Thursday, August 25, 2022

Was Nixon's Demise a Successful Right-Wing Coup?


What If Nixon’s Demise Was a Right-Wing Coup


            Since Ronald Reagan’s election in 1980 and re-election in 1984, it’s obvious that American politics has had a decidedly right-wing tone and substance. But what if it hasn’t been recognized the degree to which the rise of right-wing politics in the US was facilitated by left-wing politicians and players participating in the overthrow of Richard Nixon? That is, what if Nixon’s overthrow was engineered by conservatives who hated both his domestic and his foreign policies and that they were successful because they had left-wing allies who, for various reasons, also hated Nixon? And what if these left-wingers didn’t understand that they were actually undermining the possibility of a left-wing politics arising in the United States, a possibility that seems until this day impossible? 

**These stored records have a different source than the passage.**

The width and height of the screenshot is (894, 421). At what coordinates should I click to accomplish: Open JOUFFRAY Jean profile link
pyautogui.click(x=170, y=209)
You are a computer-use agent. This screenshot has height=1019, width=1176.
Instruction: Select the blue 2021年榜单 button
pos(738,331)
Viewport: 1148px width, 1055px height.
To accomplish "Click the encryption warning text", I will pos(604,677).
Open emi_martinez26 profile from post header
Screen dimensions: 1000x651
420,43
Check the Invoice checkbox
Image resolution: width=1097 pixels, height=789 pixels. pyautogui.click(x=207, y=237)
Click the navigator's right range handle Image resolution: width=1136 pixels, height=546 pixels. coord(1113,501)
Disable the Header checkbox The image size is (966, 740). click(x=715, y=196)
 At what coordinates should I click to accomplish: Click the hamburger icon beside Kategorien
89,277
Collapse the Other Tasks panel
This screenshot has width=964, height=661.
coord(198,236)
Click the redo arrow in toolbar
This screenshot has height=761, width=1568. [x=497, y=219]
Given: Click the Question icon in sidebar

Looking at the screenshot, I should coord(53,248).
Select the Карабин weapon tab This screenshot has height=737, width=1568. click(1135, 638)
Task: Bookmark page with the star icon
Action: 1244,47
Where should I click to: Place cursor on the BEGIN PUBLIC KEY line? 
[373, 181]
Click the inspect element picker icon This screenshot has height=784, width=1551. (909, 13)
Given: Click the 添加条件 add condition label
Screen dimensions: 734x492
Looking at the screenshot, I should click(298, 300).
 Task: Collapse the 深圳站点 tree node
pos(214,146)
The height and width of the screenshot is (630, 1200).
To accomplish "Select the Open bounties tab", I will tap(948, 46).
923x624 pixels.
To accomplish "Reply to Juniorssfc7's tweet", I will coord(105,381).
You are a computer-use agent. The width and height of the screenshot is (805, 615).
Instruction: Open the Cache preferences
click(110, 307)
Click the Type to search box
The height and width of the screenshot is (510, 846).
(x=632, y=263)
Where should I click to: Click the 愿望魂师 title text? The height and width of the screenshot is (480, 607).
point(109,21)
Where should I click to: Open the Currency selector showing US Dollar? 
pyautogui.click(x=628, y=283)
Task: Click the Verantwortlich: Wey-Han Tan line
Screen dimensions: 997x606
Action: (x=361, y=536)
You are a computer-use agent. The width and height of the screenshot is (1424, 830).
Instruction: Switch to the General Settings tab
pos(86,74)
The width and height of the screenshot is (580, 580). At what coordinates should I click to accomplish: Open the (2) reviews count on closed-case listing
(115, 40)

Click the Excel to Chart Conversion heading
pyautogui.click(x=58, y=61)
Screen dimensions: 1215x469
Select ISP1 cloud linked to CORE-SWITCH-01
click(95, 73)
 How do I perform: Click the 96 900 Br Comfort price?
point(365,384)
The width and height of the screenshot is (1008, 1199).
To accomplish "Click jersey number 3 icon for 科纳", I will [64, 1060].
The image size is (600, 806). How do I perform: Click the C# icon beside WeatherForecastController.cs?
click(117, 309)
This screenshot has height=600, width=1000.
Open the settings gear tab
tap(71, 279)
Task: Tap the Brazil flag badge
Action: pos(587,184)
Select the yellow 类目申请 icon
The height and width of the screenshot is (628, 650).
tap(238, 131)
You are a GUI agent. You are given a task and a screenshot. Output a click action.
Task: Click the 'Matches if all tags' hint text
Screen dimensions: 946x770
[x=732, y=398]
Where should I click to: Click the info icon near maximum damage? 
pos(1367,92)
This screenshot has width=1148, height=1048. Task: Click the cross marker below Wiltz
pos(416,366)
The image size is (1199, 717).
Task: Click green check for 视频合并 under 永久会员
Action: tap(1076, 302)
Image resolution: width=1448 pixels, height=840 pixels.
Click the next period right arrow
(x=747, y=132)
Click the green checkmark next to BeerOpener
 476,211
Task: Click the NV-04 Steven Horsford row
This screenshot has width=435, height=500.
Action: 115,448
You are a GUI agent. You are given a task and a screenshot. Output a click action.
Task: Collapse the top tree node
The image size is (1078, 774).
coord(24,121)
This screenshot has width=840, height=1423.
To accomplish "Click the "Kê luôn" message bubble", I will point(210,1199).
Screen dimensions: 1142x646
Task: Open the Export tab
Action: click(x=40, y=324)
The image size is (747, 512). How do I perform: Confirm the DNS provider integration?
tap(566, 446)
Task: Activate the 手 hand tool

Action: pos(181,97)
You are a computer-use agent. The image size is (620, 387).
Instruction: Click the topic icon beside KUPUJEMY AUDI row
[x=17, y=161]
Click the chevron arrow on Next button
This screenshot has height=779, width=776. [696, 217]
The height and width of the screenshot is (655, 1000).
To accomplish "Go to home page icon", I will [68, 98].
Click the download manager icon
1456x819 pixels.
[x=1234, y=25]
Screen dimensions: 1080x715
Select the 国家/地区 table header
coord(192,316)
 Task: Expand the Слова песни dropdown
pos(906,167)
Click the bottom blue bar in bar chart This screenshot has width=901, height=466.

            To understand this, it is necessary to also understand that the conventional narrative regarding the Watergate scandal and Nixon’s demise is more or less a fairy tale. While Nixon was guilty of obstructing justice in trying to cover up the burglary at the Watergate, the motivations that led to those burglaries were nothing like those attributed to the Nixon administration. Moreover, what Nixon and his supporters did regarding the 1972 presidential election had been done quite often and was anything but unique. The motivations of Nixon’s enemies, his right-wing enemies, were political while they knew or didn’t care that the burglary itself was not political. These right-wingers were out to get Nixon because he was willing to betray South Vietnam by seeking “peace with honor” [but not with victory], because he went to mainland China wanting to make China a legitimate member of the international community, and because he sought détente with the Soviet Union. He was willing, therefore, to bargain with “evil Communist empires.” From the outset of his administration, the Joint Chiefs of Staff had been spying on Nixon and Kissinger, which led to the creation of “the Plumbers,” Nixon’s way of trying to keep control of his agenda. When Nixon learned of this spying, he refused to hold those responsible accountable, in large part because he feared how the military would respond were he to do so. And even to the end of his administration, Nixon seemed unaware of just who his enemies were, e.g., Alexander Hair, Howard Hunt, and John McCord.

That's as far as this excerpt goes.